▶ **TO DO**
Please copy out every line of the listing below in which the word "agent" appears.

### RECORDS FOR THE TASK ###

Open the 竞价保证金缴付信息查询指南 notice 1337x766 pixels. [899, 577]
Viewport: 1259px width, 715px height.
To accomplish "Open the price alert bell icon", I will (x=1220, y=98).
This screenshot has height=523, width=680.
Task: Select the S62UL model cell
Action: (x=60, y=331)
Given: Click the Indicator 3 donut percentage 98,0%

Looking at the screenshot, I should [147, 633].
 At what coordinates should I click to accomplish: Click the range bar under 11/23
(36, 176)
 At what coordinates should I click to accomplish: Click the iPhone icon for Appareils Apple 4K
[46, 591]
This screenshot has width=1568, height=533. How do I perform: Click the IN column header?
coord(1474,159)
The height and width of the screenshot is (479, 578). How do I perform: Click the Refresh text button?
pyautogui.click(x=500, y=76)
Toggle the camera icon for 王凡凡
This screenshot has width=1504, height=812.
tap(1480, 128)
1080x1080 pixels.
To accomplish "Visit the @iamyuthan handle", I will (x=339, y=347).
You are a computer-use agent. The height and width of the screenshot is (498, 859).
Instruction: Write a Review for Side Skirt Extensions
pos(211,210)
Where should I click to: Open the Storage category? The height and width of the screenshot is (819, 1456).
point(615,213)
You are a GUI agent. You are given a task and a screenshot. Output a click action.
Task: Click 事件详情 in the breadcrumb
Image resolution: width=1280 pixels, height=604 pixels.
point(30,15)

###

▶ **SOLUTION TO THE PROBLEM**
You are a computer-use agent. The height and width of the screenshot is (498, 859).
You are a GUI agent. You are given a task and a screenshot. Output a click action.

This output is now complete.